The Bolivian Coup Isn't Over Yet
Since Evo Morales fled to Mexico and Jeanine Áñez took her place as the interim president of Bolivia in early November, events in the country have largely fallen out of the mainstream news cycle. The contentious events of November, and the tension leading up to the election on May 3, should not be overlooked.
But what really led up to Morales’ ouster? What has happened since? Very few articles go into detail about why the election was contentious and how Áñez came to be the interim president, so this article will serve as a detailed description of the events from October 2019 to the time of writing, and provide context to Bolivia’s political situation.
Who is Evo Morales?
Juan Evo Morales Ayma, born in 1959, was inaugurated as the first indigenous president of Bolivia in 2006. He is a part of the Movement for Socialism (MAS), Bolivia’s left-wing party.
Morales is Aymara, an indigenous group across Bolivia, Chile, and Peru that has been repressed by the wealthy, generally European, elites in these countries. His election to Congress in 1997 and the presidency in 2006 was, for many, a turning point in Bolivian history for both indigenous Bolivians and the working class.
His campaign for the 2006 presidency centered around lifting up lower-income families, returning colonized land to indigenous peoples, and reclaiming Bolivian industry from multinational corporations. He won as part of what’s referred to as Latin America’s “pink tide” when in the mid-00s multiple leftist leaders won presidencies in the region, including Lula de Silva (Brazil) and Hugo Chávez (Venezuela). The pink tide was a response to Latin American experiences the latter half of the twentieth century; nearly every country in Latin America suffered under a US-backed dictator, while the gap between the rich and the poor continued to widen and industry was sold off to US corporations.
As a result, the anti-imperialist, anti-neoliberal, populist nature of Morales and his peers in the pink tide appealed to many Latin Americans. In 2006, he won 53.7% of the vote, then 64.2% and 61.3% when he campaigned for his second and third terms.
During his presidency, Morales enacted dramatic reforms that almost completely reshaped Bolivian society.

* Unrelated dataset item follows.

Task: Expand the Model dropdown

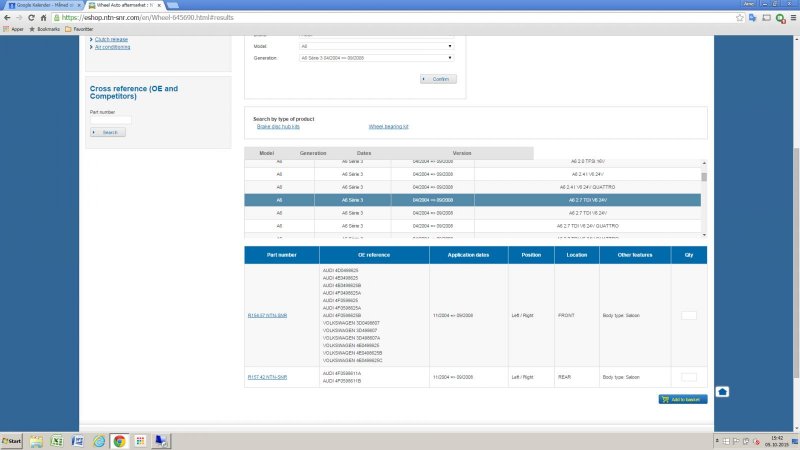Action: coord(375,45)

As an Aymara himself and the first indigenous president, Morales tackled indigenous rights in Bolivia. His administration drafted a new constitution in 2009, which declared Bolivia a plurinational state and allowed autonomy, nationality, and land to the 36 Original Peoples groups of Bolivia. In total, he redistributed 35 million hectares of land to indigenous groups.
His national land reform policy helped bring the nation out of extreme poverty. When he took office in 2006, the Bolivian poverty rate was 59.9%. By 2017, the poverty rate was almost halved at 34.6%. Just between 2006 and 2009, Morales’s administration redistributed 23 million hectares from the wealthy elites to the working class. Additionally, he oversaw a 300% increase in the minimum wage, from 440 bolivars per month to 2,060.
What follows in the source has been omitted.